1. Solve the following pair of linear equation graphically: 3x-2y-1 =0, 2x-3y+6=0.

2. Find the H.C.F. of 65 and 117 and express it in the form of 65m+117n.

3. Using Euclid’s division algorithm, find the HCF of 144, 180 and 192.

4. In a two digit number, unit’s digit is twice the ten’s digit. If the digits are reversed, new number is 27 more that the original number. Find the number.

5. If 7sin²θ + 3 sin²θ = 4, then show that tanθ = 1/√3.

6. Prove that area of equilateral triangle described on the side of a square is half the area of equilateral triangle described on its diagonal.

7. Prove that:

            [{(cos³θ + sin³θ)/ (cosθ + sinθ)} + {(cos³θ - sin³θ)/ (cosθ - sinθ)}] = 0

8. Find the median of following distribution:

Class	5-10	10-15	15-20	20-25	25-30	30-35	35-40	40-45
Frequency	5	6	15	10	5	4	2	2

9. Solve the following system of equations by the method of elimination (substitution).

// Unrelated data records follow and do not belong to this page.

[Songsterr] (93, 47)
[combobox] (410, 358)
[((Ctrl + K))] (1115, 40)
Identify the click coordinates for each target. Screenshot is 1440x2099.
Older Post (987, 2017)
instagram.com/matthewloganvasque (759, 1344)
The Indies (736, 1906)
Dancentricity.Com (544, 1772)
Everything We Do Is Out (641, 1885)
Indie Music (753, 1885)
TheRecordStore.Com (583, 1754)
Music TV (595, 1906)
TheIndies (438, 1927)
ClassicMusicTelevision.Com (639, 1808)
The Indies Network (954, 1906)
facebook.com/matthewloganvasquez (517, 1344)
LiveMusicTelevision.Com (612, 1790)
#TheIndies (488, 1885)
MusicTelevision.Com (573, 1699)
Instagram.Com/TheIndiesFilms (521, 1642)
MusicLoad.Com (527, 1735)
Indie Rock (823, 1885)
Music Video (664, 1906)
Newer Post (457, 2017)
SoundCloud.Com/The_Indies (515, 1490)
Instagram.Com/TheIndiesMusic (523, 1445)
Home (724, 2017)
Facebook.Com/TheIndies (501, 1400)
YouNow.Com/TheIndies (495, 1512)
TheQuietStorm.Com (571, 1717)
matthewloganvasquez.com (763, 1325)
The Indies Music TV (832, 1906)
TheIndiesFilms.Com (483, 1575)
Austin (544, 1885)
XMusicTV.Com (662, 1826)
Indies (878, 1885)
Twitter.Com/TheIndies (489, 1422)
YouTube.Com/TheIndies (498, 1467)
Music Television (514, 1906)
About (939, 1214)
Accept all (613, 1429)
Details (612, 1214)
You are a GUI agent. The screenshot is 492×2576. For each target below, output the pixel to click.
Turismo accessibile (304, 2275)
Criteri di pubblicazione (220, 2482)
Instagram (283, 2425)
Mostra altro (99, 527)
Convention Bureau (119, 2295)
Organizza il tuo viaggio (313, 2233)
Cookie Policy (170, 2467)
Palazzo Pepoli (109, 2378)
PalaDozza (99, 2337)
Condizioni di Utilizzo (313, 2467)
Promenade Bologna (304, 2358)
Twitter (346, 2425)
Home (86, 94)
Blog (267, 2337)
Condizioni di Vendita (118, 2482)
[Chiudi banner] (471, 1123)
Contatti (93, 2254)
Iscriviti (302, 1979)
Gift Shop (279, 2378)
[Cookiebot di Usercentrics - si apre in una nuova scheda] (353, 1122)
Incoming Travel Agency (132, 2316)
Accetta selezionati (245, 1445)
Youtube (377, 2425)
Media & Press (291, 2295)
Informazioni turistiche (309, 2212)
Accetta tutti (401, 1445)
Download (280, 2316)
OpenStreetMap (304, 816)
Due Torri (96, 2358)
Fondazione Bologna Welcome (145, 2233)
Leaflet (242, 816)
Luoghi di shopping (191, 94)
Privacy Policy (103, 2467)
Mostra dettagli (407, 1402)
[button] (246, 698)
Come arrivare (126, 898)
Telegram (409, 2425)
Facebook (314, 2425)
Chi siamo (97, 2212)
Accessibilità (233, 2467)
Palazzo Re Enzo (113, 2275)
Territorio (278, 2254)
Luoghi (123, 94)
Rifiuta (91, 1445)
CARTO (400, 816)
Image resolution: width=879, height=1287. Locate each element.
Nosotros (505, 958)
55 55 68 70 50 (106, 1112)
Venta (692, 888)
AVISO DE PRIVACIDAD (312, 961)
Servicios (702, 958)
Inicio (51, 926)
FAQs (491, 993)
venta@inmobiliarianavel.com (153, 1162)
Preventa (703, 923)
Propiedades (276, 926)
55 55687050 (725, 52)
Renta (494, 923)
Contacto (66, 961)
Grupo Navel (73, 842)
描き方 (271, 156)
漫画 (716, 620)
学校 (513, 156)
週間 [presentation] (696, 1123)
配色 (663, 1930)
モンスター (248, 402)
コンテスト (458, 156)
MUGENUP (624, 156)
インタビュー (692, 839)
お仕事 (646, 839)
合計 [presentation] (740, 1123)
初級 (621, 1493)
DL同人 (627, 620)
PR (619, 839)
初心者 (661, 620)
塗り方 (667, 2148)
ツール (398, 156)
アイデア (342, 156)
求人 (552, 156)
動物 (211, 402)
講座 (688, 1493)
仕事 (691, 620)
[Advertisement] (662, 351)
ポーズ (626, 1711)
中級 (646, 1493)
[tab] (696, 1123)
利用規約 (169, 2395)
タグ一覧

                (a + b) x + (a – b) y = a² + b²

                (a – b) x + (a + b) y = a² + b²

10. ABC is a triangle in which AB = AC and D is a point on AC such that, BC² = AC × CD. Prove that BD = BC.

11. Solve the following system of linear equations graphically: 4x – 5y – 20 = 0; 3x +5y – 15 = 0. Determine the area of triangle formed by these lines, and the line x=0.

12. Prove that in a triangle, if square of one side is equal to the sum of the squares of the other two sides, then the angle opposite to the first side is a right angle. Using the above do the following: In quadrilateral ABCD, ÐB = 90⁰. If AD² = AB² + BC² + CD², then prove that ÐACD = 90⁰.

13. Divide 3x² – x³ – 3x + 5 by x – 1 – x², and verify the division algorithm.

14. In an equilateral triangle ABC, D is a point on side BC such that BD = 1 / 3 BC. Prove that 9 AD² = 7 AB².

15. Show that one and only one out of n , n+2 or n+4 is divisible by 3. Where ‘n’ is any positive integers.